The app does “work.” This is not a case where App Review approved something it shouldn’t have. The app ostensibly reads your heart rate by placing your finger on the camera lens. It isn’t the first app to do this by any means. Of course, the heart rate readouts are way more inaccurate than the dedicated heart rate sensor on the Apple Watch, but the app will give you a reading that is vaguely close to your actual heart rate.

However, it does forcefully push paywall screens on users. Upon app launch, you are invited to start a subscription plan. You can dismiss the upgrade screen and take one heart rate reading before being prompted to upgrade again. The available subscription tiers are not cheap: priced at $6.99 per week, $16.99 per month, or $69.99 per year.

Although the upgrade options and pricing are transparently presented, the developers are clearly hoping that users press onward and start a subscription without really paying attention to what they are doing. The three-day free trial on the weekly subscription helps to get people to subscribe without considering the actual consequences of what they are doing.

The essence of the scam is quickly acquiring a lot of downloads through manipulation of reviews and App Store search, and then tricking enough of the people who download it into signing up to a recurring subscription plan.

Let’s look at the fake reviews in this case. On the US App Store, the app has over 1,000 reviews with an average 4.1 rating. Eleftheriou points out that the vast majority of these reviews are illegitimate.

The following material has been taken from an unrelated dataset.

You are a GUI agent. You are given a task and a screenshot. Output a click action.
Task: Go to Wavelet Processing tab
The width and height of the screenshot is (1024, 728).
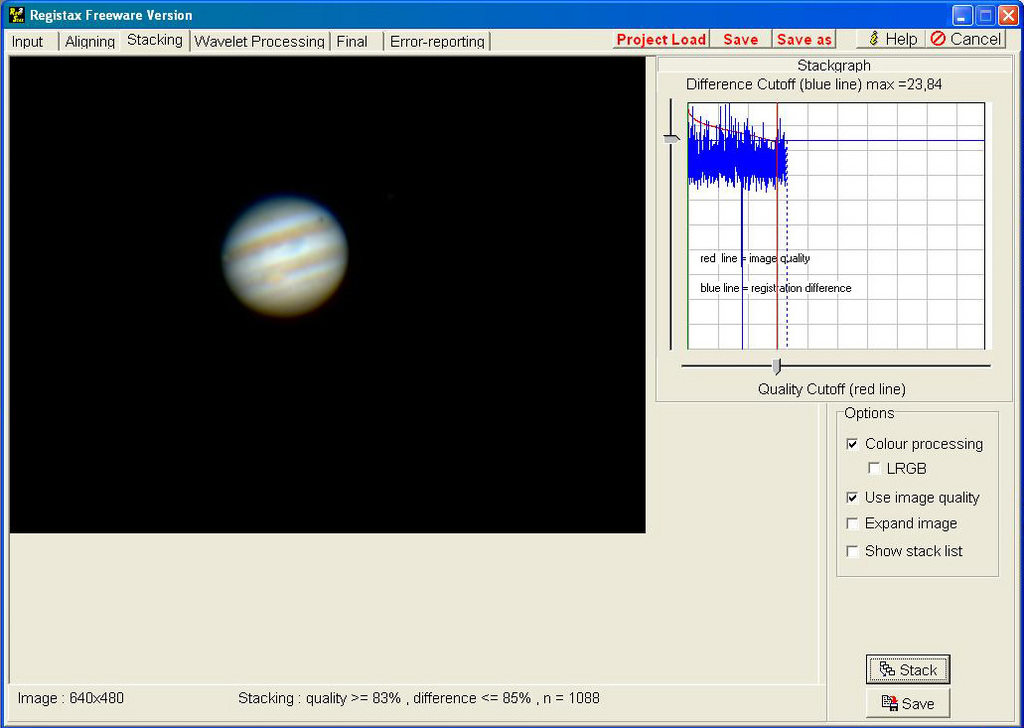pyautogui.click(x=259, y=41)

While these fake reviews give universally 5-star ratings, almost all of the other real reviews are one star or two star with users complaining that the app doesn’t work very well and balking at the high costs of the in-app purchases. (The developer only appears to have paid for fake reviews in the US. In other App Store regions, the overall rating is much lower. For instance, in the UK store, the app has a 1-star rating.)

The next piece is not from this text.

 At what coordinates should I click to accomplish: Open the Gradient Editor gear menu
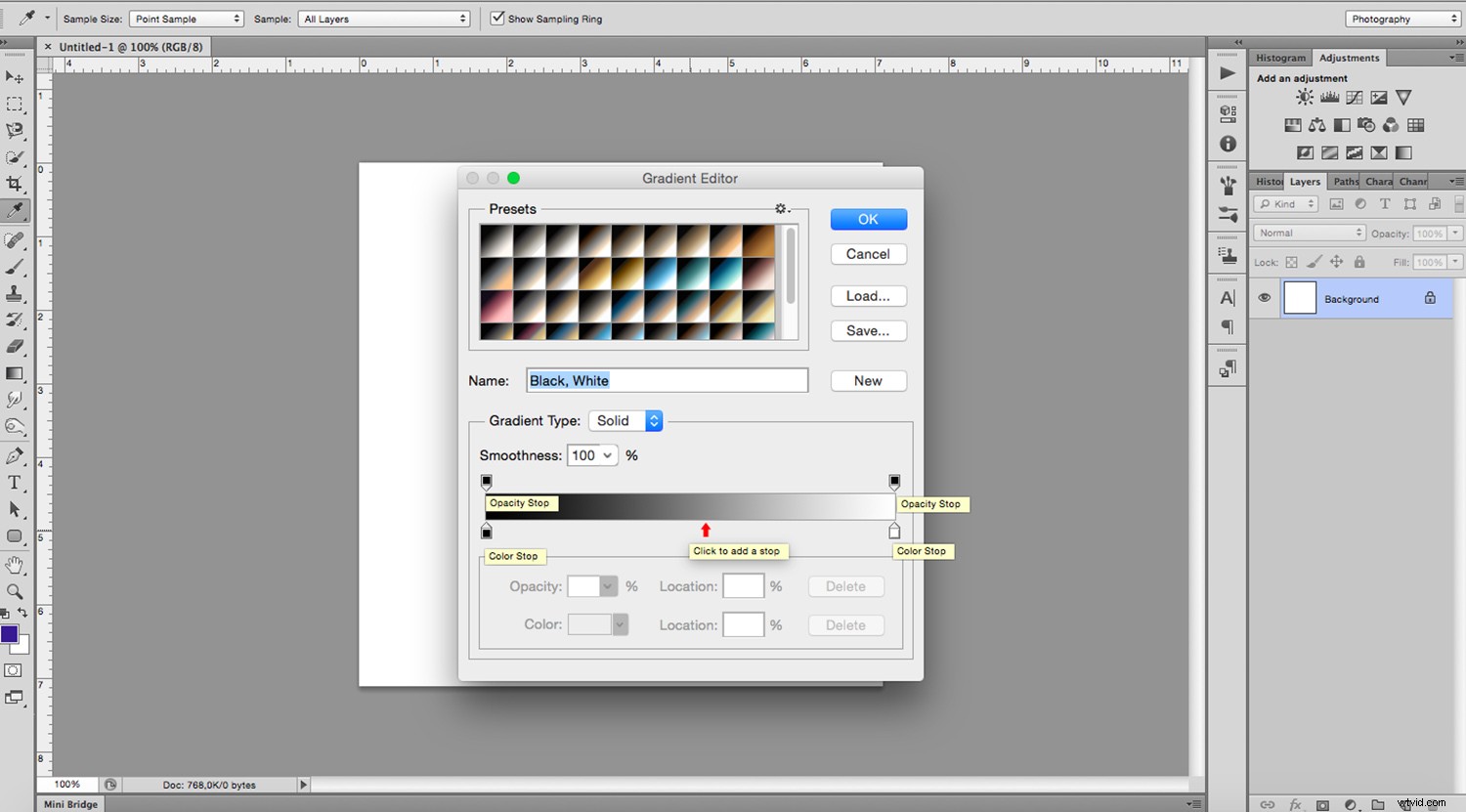coord(781,208)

So how on earth does this app have a 4.1 rating?

Take a look at these streams of glowing 5-star reviews, many appearing on the exact same day.

Notice how they all have roughly the same length, and non-sensical author names – all with the same “First Last” name format: pic.twitter.com/Ldp2B5Kd9k

— Kosta Eleftheriou (@keleftheriou) April 12, 2021

In fairness to Apple, the fake reviews are not so blatantly fake. They are written in reasonably well-formed English. It is possible to see how they could bypass an automatic spam filter algorithm. However, more rigorous human oversight can easily weed these out falsifications.

So, what could be done better here?

While it would be impossible for Apple to police the reviews and ratings of every app in the App Store by hand, with thousands more new apps being submitted every month, I think the takeaway here is that Apple needs to do a better job at scrutinizing apps that are rising in the App Store charts.

This heart rate app is currently the 335th top-grossing app in the entire App Store, estimated to have already brought in over a million dollars in revenue. Perhaps when an app breaks into the top 1,000 chart for the first time, it should get a comprehensive manual review of all app functionality, pricing, and metadata. This would double down on Apple’s claims that the App Store is the best and safest way for users to discover and enjoy third-party software.

It would also help a lot if Apple overhauled the system UI when customers sign up for subscription in-app purchases. This requires one-time investment from Apple in redesigning the purchase flow and could prevent a lot more people from getting misled into signing up for costly subscription plans without realizing, cutting down on the revenue streams that these scams feed off of.

For instance, the App Store could send a push notification when it is going to bill the first renewal of an app’s subscription, giving the user a second chance to confirm that they actually want to commit to a recurring purchase of $x/week/month/year. My colleague Parker Ortolani mocked up some concepts of what this might look like earlier this year.